Wave after wave after wave of *all* of the 4 years of horrid memories came back. All of it. The tough thing is, just when I would (barely) recover from one memory, another one would come on back, and I’d cry, alone in my car, looking at my dashboard and wondering when it would ever end. The shame, the guilt: it was all there and more.
Thus it was, while I was cold in my car that I, in the State park parking lot said the prayer of salvation that *no one* taught me NOR had I ever heard from someone in trying to teach me. “Lord, I don’t know what all this is about, but I promise you, if you can just help me get through this, you are in charge of me from now on.”
I felt it in my heart. I then *knew* that I was saved by Jesus Christ right then and there. What was amazing was, the next day, tired and hungry as I was…. He was still there. And the next day. And the next day. And, He’s been there every day since.
He has restored me. He has restored me to being far, far more than if I’d been if I’d had a “normal” childhood, and HADN’T met Him. Oh, don’t get me wrong: it took me *years* of counseling and therapy to be anything like what I should be, and, even now, I’m not sure if I’m “normal” in the way that most people think.
Every single child on this planet, whether they have a father, or mother, or neither, wishes to know their parents, and to be raised BY them.
Even if they can’t because of some horrible event like if their parents were killed in a car accident, or died of cancer, children never stop longing for the union of the people God put together in order for Him to create life. That is a longing that spans time, and countries, and cultures, and history. It HAS never changed, and it NEVER WILL change.
It’s not that gays and lesbians are bad people. Or that single moms and/or dads are. Or grandparents who raise their grandchildren. Or foster parents or adoptive parents.
But, in the end, kids want the biological progenitors OF them.

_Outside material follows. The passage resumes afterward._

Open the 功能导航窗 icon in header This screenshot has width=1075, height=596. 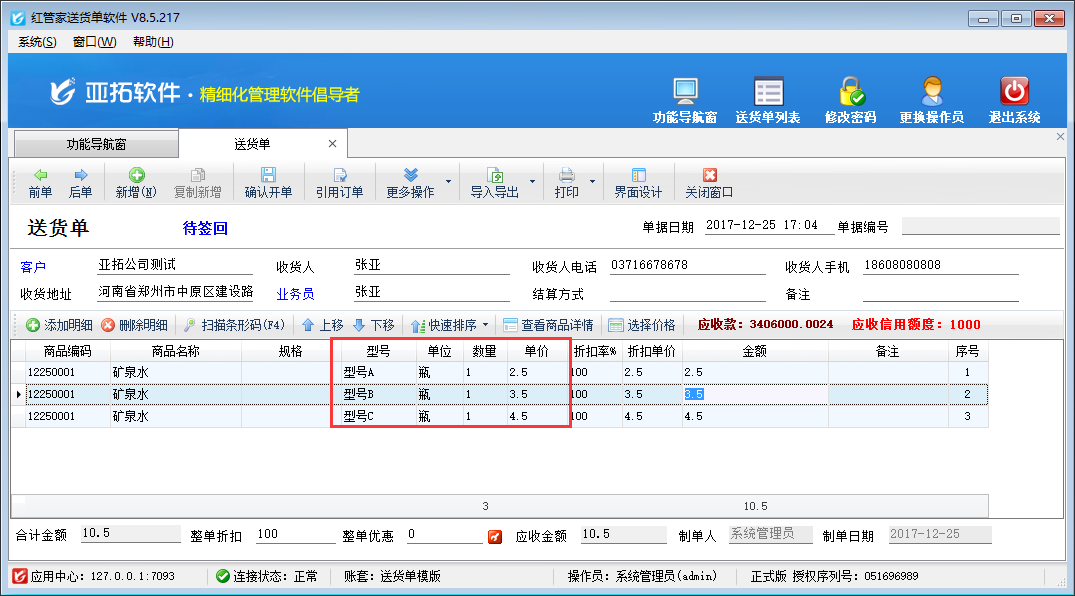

That will never, ever die within children, nor should it.
And, so, that is just one more part of the pain that I felt as not having the two people who created me being together. How much more painful is it, when one of those who did create me violated the very innocence that God put my dad on this planet to protect? How much more horrible is it that he encouraged this sin upon me by his gay lover?
Oh, and by-the-way, boys and men: if this kind of abuse happened to you, whether by a family member or someone else, having this done to you *does not make you any less of a MAN*. There’s literally nothing manly about holding in a pain that could be over, if you’d just let your Best Friend in the whole universe take the burden off of you over time. You can let Him take away the sin that was done against you. Because, wouldn’t you know it, He happens to be THE most powerful man in existence, now and forever.